- Type: Semi-automatic shotgun
- Place of origin: Italy

Production history
- Manufacturer: Beretta

Specifications
- Mass: 6.4 pounds (2.9 kg)
- Length: 18 inches (46 cm)
- Caliber: 12-gauge
- Action: Semi-automatic

= Beretta Tx4 Storm =

The Beretta Tx4 Storm is a tactical semi-automatic shotgun produced by Beretta. The gun is not to be confused with the handgun and carbine with which it shares its name.

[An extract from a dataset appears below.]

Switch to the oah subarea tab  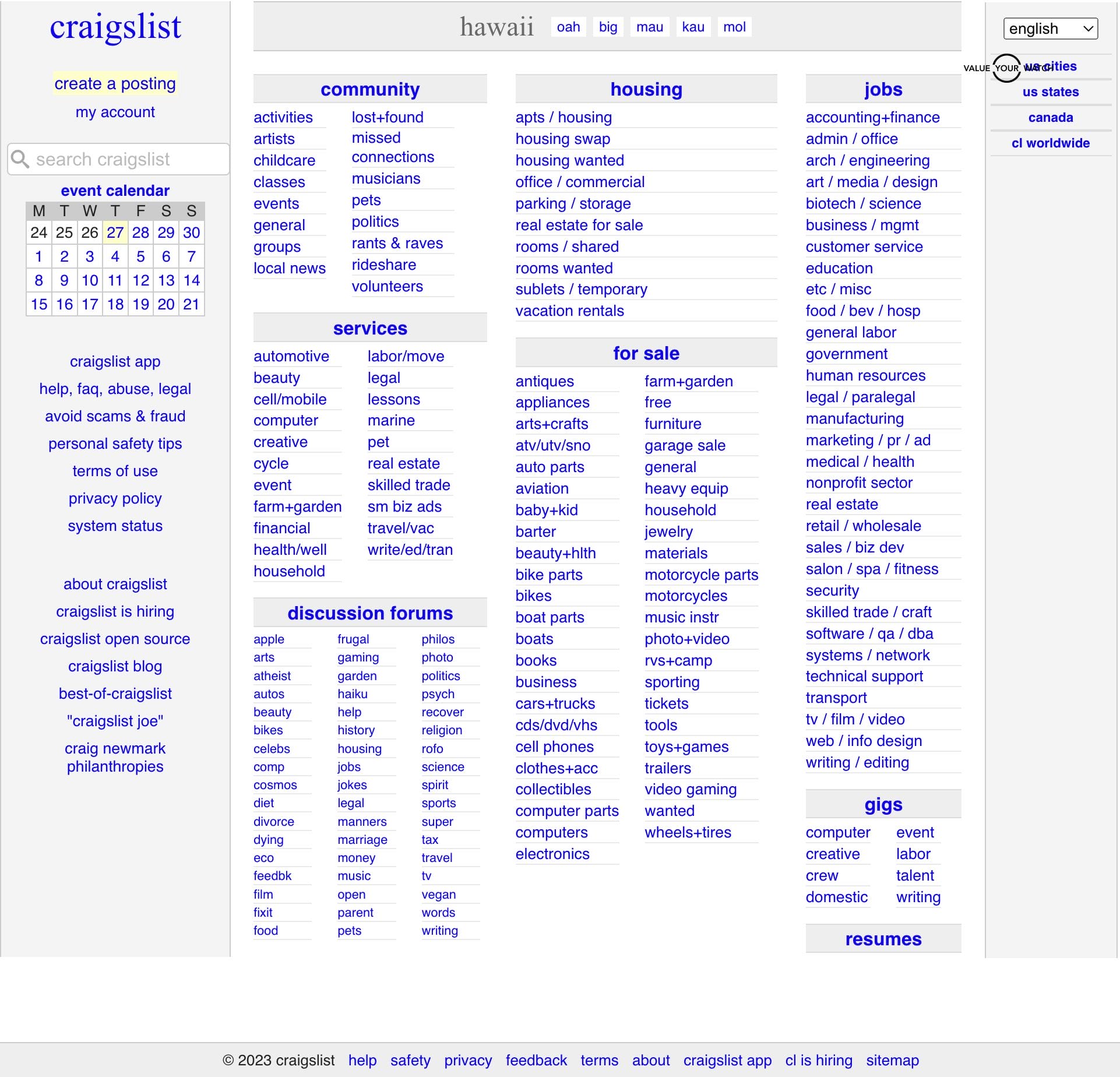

The configuration of the gun includes a tall front sight with a white bead, top receiver rail, and a removable white Ghost Ring sight on that rail. The Tx4 has an 18-inch barrel that is cold hammer forged and lined with chrome. The capacity of the magazine includes 5 shots, and there is an ambidextrous safety on the trigger.

The shotgun's trigger can be adjusted with 1/2 inch spacers. A soft rubber grip inlays on the fixed synthetic stock which is overlaid by black rubber. A metal Picatinny rail is mounted on the receiver in order to accept optics. The shotgun has the capability to fire both reduced and full power loads.

The TX4 comes with a spacer to accommodate left-handed shooters and two sling swivels. This gun was shipped with two extra chokes, a choke tool, and an oversized charging handle.